Goggle Wallet Micropayments - kawera
http://www.google.com/wallet/business/digital-goods/content.html#how-it-works

======
nmridul
Looks promising. I always wanted to read part of a news or analysis but didn't
want to pay the "all you can read" per month subscription plans that costs a
lot from online newspaper publications.

Also love the example from <http://content.peachpit.com/> . Read a chapter for
0.99 or buy the whole book for $23.99. This is Specially helpful while
searching for some quick technical help or guide. Now I don't want to buy the
whole book as I might already have couple of books related to the topic.
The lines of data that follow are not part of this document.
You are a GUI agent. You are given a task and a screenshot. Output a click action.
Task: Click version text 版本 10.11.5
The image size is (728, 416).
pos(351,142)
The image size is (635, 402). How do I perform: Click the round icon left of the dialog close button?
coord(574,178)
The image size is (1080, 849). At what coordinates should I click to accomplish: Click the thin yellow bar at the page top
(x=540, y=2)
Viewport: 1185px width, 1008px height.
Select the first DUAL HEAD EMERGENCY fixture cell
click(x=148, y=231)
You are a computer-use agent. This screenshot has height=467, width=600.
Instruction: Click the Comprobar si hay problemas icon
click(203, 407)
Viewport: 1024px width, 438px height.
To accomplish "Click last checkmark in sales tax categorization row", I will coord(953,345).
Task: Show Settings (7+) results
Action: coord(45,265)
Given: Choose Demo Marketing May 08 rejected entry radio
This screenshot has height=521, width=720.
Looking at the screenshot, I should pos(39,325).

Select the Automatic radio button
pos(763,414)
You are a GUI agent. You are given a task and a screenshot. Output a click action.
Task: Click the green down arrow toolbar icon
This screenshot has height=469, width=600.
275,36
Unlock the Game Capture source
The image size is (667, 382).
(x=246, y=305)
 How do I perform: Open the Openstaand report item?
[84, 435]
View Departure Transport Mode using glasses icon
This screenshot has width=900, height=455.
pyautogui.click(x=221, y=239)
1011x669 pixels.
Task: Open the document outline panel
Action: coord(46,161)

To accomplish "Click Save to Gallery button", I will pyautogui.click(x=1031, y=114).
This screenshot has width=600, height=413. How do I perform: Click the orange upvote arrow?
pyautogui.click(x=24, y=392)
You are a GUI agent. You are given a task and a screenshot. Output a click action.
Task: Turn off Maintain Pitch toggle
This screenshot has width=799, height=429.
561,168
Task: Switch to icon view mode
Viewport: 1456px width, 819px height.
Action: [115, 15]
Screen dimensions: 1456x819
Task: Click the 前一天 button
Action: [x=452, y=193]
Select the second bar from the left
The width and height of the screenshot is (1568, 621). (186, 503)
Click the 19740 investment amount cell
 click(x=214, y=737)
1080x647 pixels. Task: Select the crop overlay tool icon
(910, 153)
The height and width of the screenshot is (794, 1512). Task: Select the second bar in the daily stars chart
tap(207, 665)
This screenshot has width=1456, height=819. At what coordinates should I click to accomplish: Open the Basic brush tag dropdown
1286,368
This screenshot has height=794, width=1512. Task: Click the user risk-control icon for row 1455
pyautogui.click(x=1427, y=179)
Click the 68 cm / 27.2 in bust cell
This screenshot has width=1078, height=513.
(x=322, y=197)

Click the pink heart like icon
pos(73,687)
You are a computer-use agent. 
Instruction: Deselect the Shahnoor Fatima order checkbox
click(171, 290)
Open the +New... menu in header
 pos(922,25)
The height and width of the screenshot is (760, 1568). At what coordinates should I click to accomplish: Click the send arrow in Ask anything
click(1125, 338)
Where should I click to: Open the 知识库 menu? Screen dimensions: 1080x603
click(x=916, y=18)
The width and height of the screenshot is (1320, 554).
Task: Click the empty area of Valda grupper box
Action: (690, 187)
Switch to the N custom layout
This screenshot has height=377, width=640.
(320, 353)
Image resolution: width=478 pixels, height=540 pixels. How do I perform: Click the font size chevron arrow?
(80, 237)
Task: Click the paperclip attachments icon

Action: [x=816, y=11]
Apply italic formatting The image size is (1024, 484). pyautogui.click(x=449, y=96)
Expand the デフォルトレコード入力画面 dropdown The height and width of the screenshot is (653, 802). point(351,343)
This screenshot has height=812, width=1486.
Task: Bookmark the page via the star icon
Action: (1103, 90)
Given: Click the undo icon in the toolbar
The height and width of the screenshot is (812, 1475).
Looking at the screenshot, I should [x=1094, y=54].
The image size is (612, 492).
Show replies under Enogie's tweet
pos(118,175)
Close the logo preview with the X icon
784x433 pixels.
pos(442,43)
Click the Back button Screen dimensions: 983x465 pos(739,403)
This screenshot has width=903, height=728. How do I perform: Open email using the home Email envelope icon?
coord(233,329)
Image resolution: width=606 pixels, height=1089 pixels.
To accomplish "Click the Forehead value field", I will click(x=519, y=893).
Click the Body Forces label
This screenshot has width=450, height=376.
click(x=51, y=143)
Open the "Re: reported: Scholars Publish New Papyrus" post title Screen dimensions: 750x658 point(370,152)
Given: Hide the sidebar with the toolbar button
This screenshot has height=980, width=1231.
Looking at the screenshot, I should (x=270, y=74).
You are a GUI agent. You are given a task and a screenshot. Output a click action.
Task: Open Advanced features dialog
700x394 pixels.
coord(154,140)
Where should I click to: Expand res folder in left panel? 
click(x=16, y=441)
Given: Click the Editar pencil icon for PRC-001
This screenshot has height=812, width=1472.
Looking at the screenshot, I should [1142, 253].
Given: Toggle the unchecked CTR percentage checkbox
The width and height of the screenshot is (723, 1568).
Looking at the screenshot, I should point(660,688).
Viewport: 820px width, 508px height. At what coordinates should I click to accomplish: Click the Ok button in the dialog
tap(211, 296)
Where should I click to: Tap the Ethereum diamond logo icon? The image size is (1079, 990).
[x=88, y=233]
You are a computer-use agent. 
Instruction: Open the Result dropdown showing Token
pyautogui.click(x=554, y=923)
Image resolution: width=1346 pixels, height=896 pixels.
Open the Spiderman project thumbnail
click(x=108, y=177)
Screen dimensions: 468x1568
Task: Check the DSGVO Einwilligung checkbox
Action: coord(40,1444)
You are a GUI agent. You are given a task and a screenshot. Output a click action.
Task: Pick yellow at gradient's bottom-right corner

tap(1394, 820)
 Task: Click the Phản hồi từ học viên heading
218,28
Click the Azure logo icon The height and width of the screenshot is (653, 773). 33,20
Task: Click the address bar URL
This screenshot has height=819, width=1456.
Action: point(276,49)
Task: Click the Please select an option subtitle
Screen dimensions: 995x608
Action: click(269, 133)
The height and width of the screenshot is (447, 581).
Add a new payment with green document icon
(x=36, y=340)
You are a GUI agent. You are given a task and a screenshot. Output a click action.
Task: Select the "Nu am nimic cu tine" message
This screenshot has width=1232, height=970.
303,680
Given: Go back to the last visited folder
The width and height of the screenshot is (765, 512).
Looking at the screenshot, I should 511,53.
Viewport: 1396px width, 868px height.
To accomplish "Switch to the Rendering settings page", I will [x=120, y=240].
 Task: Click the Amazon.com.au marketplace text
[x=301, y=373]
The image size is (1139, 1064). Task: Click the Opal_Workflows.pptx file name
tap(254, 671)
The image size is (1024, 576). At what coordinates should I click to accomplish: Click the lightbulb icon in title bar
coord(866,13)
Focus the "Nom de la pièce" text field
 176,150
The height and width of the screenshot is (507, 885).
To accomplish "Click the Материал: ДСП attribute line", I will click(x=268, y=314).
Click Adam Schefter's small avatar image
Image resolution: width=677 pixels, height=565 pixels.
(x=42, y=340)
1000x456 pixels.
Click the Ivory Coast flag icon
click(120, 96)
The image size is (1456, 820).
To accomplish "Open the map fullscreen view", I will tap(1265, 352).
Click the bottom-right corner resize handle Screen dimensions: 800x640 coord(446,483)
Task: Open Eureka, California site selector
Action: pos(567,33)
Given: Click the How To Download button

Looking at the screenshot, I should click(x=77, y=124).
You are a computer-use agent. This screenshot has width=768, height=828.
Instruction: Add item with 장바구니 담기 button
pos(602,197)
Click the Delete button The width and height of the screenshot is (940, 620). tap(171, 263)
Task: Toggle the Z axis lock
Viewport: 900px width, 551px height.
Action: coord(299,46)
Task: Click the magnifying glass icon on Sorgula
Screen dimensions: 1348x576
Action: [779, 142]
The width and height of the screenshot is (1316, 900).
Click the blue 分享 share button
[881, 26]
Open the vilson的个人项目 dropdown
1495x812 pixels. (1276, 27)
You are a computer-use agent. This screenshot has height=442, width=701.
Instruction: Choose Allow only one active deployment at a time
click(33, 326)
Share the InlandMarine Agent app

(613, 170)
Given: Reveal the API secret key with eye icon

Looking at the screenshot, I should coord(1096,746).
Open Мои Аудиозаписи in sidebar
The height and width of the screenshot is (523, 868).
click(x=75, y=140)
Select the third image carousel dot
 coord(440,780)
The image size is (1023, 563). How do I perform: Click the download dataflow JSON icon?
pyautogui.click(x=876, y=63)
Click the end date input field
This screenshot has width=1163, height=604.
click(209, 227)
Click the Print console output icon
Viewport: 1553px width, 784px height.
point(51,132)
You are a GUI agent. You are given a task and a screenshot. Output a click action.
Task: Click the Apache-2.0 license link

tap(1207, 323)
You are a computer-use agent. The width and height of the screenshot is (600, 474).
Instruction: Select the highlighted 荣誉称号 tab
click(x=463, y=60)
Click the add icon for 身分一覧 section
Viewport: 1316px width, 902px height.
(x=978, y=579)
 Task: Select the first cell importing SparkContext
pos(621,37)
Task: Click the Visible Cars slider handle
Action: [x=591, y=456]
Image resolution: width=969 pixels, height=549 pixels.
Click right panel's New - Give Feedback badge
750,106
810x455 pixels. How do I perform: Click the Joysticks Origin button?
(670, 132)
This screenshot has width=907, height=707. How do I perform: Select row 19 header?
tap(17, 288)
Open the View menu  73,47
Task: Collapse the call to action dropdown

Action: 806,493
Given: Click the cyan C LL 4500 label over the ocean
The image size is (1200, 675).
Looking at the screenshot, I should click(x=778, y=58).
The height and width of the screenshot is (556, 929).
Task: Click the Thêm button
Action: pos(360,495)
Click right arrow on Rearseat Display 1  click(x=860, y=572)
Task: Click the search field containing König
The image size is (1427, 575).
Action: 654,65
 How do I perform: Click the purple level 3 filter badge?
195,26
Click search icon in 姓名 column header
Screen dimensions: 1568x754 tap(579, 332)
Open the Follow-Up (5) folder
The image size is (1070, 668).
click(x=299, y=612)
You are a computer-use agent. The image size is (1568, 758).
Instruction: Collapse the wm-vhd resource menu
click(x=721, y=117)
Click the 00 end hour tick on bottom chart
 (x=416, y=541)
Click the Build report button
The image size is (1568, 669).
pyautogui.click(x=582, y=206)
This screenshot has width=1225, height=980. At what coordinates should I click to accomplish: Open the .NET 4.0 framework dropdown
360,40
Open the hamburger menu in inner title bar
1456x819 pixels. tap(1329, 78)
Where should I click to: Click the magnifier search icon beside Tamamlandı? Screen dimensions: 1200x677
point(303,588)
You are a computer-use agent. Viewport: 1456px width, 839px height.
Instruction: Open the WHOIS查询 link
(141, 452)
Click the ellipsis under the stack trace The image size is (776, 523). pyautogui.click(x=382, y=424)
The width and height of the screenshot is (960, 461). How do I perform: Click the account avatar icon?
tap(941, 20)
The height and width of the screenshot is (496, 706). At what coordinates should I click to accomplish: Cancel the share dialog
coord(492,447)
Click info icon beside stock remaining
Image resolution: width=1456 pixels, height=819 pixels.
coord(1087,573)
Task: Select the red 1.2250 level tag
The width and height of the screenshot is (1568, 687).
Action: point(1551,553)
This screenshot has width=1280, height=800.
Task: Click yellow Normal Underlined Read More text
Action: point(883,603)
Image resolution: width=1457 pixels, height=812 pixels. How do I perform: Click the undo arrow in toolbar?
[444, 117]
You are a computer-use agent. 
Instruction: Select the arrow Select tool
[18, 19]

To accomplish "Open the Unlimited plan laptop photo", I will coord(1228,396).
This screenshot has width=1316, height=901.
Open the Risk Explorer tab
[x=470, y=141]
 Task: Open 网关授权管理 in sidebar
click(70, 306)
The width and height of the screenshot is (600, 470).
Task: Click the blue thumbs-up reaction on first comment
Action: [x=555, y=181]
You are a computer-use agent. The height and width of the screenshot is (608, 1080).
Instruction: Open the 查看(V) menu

The main attraction I feel is the easy refund. As a user this money back
guarantee would push for an instant purchase.

------
nmcfarl
Interesting product - I think narrowing the use cases to just the 2, games and
content, makes the product flow better than paypal's product:
[https://www.paypalobjects.com/IntegrationCenter/ic_micropaym...](https://www.paypalobjects.com/IntegrationCenter/ic_micropayments.html)

And the fees (on the bottom of the games page) are lower to boot - which is
huge because that's basically what micropayments are about, getting the fees
low enough that you can sell tiny things at a profit.

I hope they see more traction here than they do with standard website version
of google wallet. Their focus on mobile in general, and gaming in this
product, does seem to be a good fit.